Wednesday, April 27, 2011

Do Tax Cuts Cost the Government Money?

Do Tax Cuts Cost the Government Money?

by Brian Bisek

During his address Wednesday on the federal budget deficit, President Obama bashed the House Budget Committee’s plan, in part for focusing on reducing the deficit through cuts in spending without major tax increases.

Obama said that “there’s nothing serious about a plan that claims to reduce the deficit by spending a trillion dollars on tax cuts for millionaires and billionaires.”

Does the President consider cutting or maintaining lower taxes to be “spending”? In order to use that language, you have to assume that the government essentially owns everything we produce, before we do. Thus, the reasoning goes, by allowing people to keep more of their property from being confiscated through taxation, the state is “spending” that money on those people.
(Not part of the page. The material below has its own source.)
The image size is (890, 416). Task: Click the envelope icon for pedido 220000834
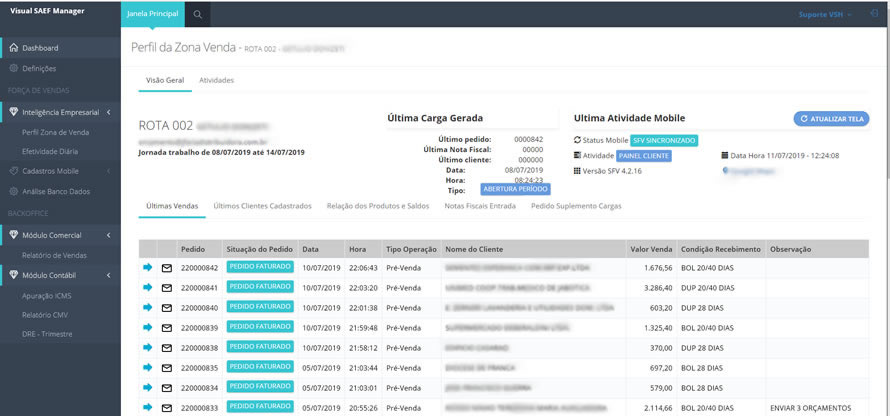[x=167, y=388]
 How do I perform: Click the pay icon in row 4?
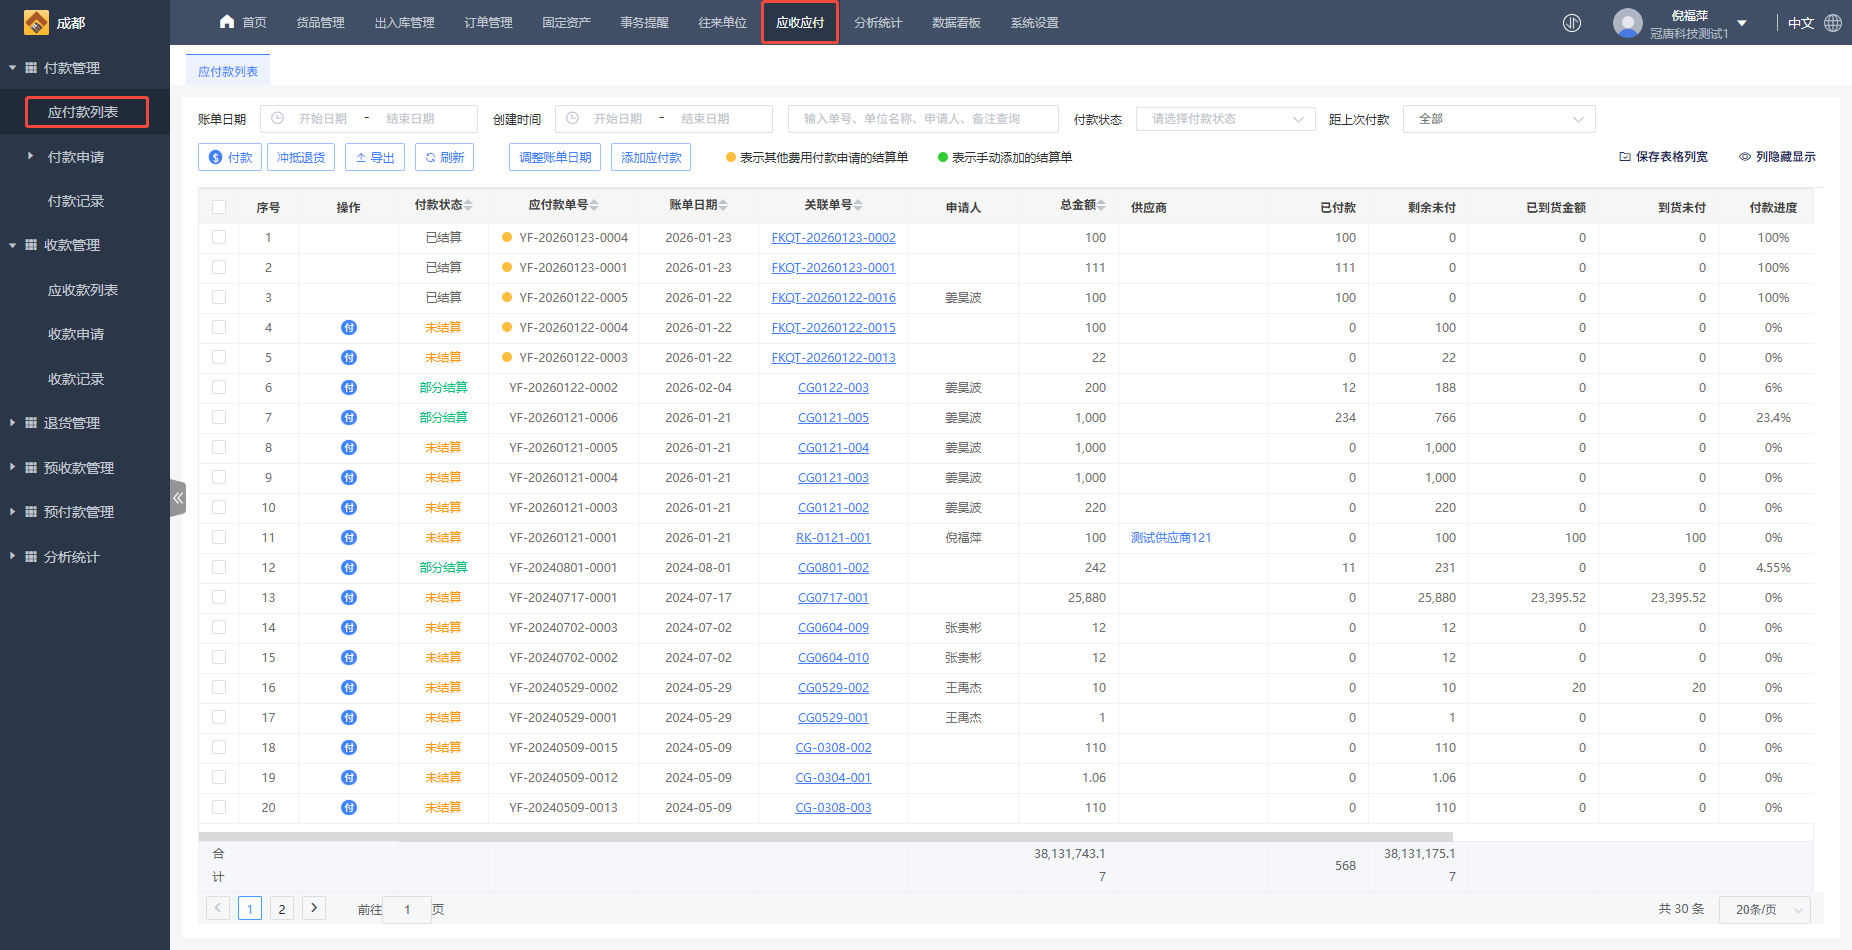pos(348,328)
I always cringe at this sentiment. The reality is that the government does not own anything, it only redistributes existing wealth– first by taking it from the people through taxes. Incidentally, this is a main reason why the government tends to spend resources so inefficiently. Since it doesn’t have to earn its revenue, the incentive to maximize efficiency is weakened. Unfortunately, the notion that by taking less of our money, the state is “spending” it on us is too seldom exposed as the morally offensive argument that it is.